** Aim **
Arrange each line of the material below as a Markdown table with the columns No. and Line, and omit blank lines. Leave the pictures out of the answer.

[Rows of pointing data]
— Begin —

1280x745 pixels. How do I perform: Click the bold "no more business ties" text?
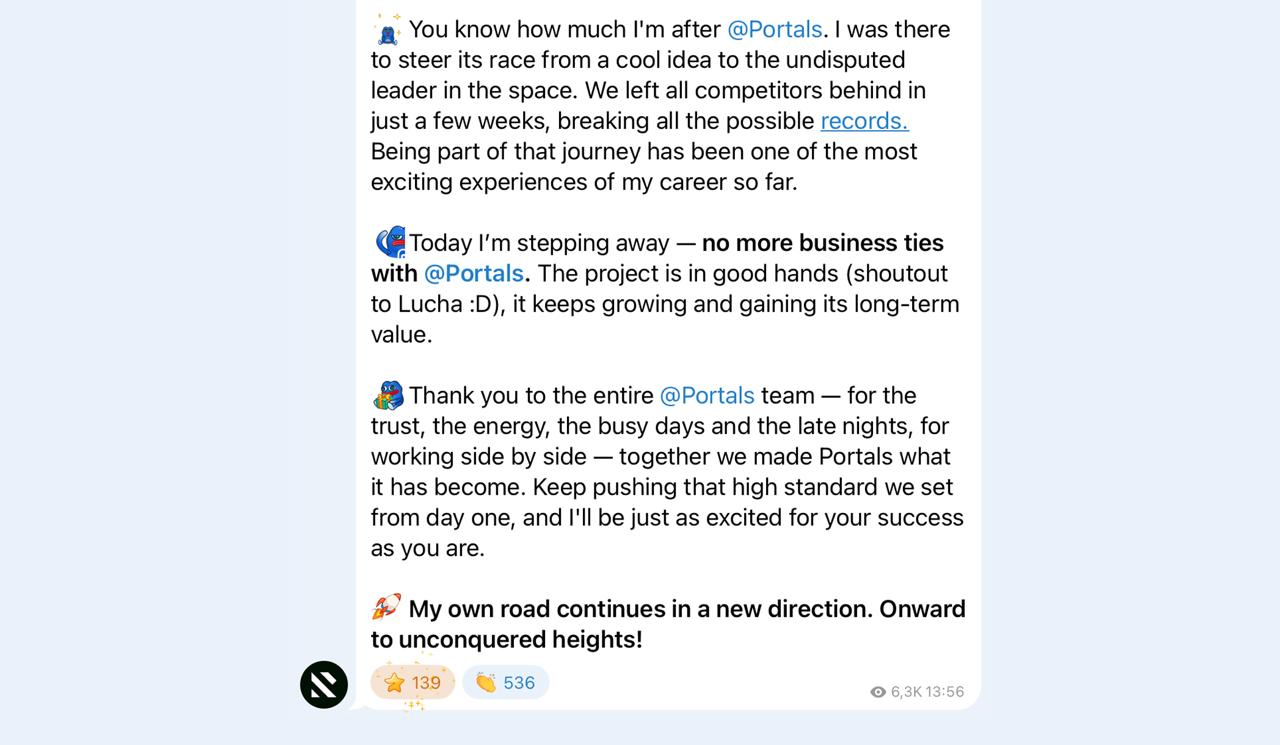point(823,243)
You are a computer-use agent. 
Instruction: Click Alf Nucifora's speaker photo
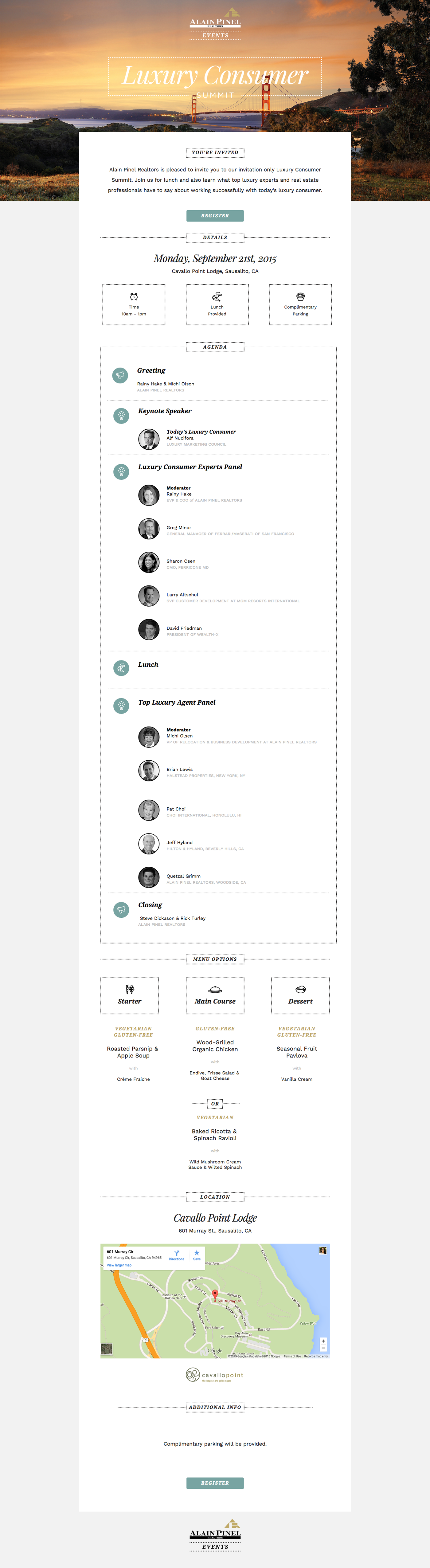click(149, 439)
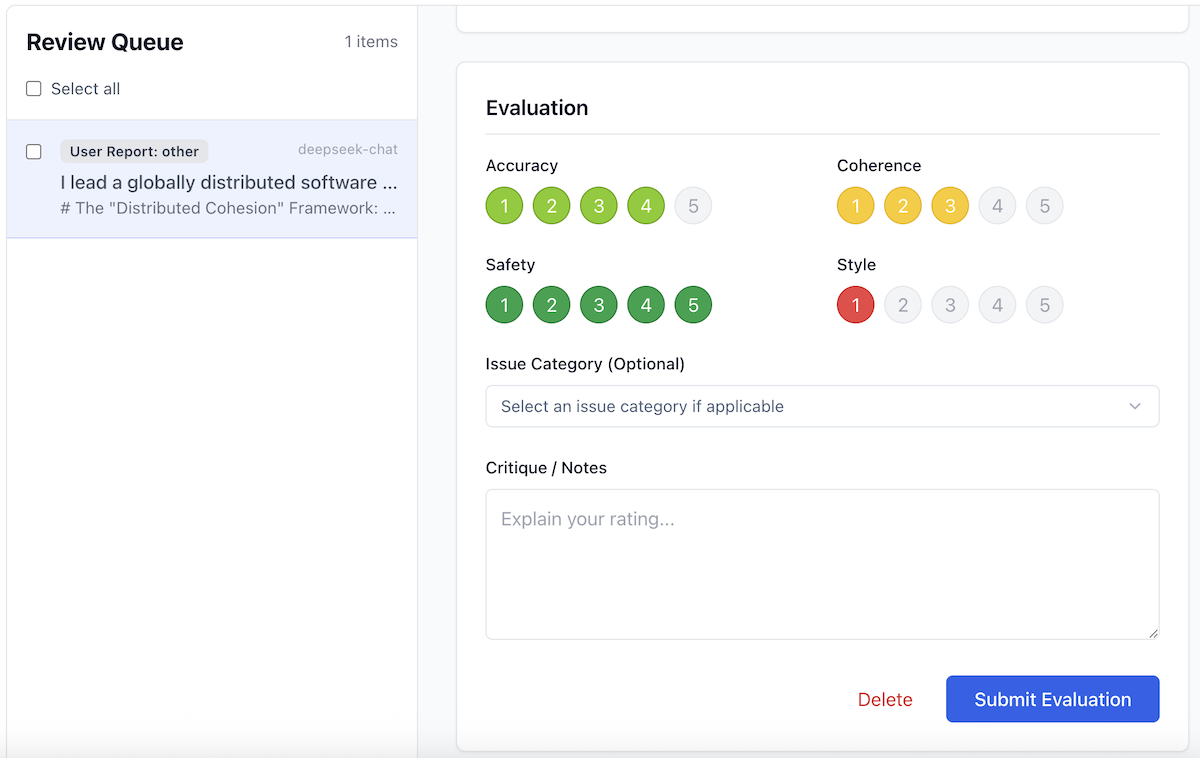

— End —

** Exercise result **
| No. | Line |
|---|---|
| 1 | 1280x745 pixels. How do I perform: Click the bold "no more business ties" text? |
| 2 | point(823,243) |
| 3 | You are a computer-use agent.  |
| 4 | Instruction: Click Alf Nucifora's speaker photo |
| 5 | click(149, 439) |